Gorman is the first to admit there have been some hefty increases in iron ore supply from major producers Fortescue Metals Group, Rio Tinto (NYSE: RIO; LSE: RIO) and BHP Billiton (NYSE: BHP), but he doesn’t see that continuing.

“There doesn’t appear to be a big appetite by the majors to expand,” he says. “That whole scenario was like a race to the bottom with those guys, and I think they’ve determined that they were shipping a lot less product several years ago and making a lot more money, so I don’t think they’re going to continue to flood the market beyond the current point of saturation.”

He also argues that the quality of seaborne iron ore has declined globally, and has done so over the last decade. “In particular, it’s the deleterious elements that create problems in the blast furnace — the phosphorus, alumina and silica levels have all gotten worse over the last decade or so,” he explains. “So in the future, we believe that there will be some marked and significant premiums for high-quality iron ore products, and the Labrador Trough’s iron ore really is among the best quality product globally … Canadian iron ore is going to be much more of a niche market.”

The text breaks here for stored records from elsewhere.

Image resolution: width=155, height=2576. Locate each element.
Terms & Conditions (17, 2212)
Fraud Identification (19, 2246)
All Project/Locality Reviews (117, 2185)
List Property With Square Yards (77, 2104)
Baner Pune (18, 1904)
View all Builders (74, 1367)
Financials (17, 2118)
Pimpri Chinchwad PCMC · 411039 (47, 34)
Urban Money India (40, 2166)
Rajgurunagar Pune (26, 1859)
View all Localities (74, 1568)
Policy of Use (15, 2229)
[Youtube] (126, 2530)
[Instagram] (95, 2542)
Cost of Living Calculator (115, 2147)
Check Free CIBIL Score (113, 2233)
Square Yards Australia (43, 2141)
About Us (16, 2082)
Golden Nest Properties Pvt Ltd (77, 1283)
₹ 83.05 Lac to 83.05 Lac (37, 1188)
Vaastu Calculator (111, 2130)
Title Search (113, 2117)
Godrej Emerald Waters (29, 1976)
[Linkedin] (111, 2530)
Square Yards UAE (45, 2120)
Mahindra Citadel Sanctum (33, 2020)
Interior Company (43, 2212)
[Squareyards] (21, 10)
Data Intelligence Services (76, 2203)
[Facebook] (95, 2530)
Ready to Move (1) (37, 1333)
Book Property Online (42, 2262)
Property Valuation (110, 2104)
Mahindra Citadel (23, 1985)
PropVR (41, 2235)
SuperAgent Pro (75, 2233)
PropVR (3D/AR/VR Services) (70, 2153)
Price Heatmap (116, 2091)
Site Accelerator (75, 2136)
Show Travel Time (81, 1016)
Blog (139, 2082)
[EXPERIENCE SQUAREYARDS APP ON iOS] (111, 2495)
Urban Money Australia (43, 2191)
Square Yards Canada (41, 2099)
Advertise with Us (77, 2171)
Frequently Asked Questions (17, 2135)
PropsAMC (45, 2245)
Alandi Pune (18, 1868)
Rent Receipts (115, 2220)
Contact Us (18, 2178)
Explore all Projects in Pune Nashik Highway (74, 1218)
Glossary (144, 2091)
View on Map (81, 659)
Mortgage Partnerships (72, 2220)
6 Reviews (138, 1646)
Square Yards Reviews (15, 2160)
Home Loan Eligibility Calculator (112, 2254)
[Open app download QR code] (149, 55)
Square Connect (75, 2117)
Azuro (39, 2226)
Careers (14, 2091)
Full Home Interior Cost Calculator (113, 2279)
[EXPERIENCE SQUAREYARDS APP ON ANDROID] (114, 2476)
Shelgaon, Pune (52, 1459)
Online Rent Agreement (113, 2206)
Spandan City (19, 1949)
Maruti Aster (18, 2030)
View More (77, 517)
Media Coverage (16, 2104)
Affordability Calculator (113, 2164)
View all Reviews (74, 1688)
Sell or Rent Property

Hopes Advance is also low cost, he argues. A prefeasibility study completed in mid-2013 outlined life-of-mine operating costs of $30 per tonne over a 31-year mine life. Since then, oil prices and shipping rates have dropped, while U.S. and Canadian exchange rates that had been on par now favour Canadian exporters, which could lower operating costs even more.

The next step for management, either with Sinohydro or other investors, is to raise $15 million, which would take it through the permitting process and a bankable feasibility study. The company has already secured a commitment, subject to further approvals, from the Quebec government for 25% of that amount, leaving Oceanic to find the other 75%.

Gorman says that despite the downturn in commodity markets, he’s optimistic Oceanic can raise the money it needs. “Not everybody wants to do this type of deal, but by no means am I resigned that we’ve turned over every stone and explored every opportunity,” he says. “We’re at the bottom of the cycle, and that’s the time to invest.”

Oceanic has tried to lower its burn rate and stretch its cash by reducing salaries and benefit costs, trimming the number of people on the team, slowing down environmental and feasibility work, and lowering site expenses, effectively putting the project on care and maintenance.

“One hundred percent of our attention is focused on bringing in strategic investment and partnerships — that’s the whole game,” Gorman says, adding that he thinks the MOU with Sinohydro will open some doors. “That’s absolutely our hope for sure,” he says.

“When you’re trying to raise $11.3 million to pair up with the Quebec government commitment, investors take comfort in understanding there are large, reputable state-owned enterprises like Sinohydro who are getting themselves involved. I’m hopeful that this’ll provide investor confidence that will move this forward the next step or two.”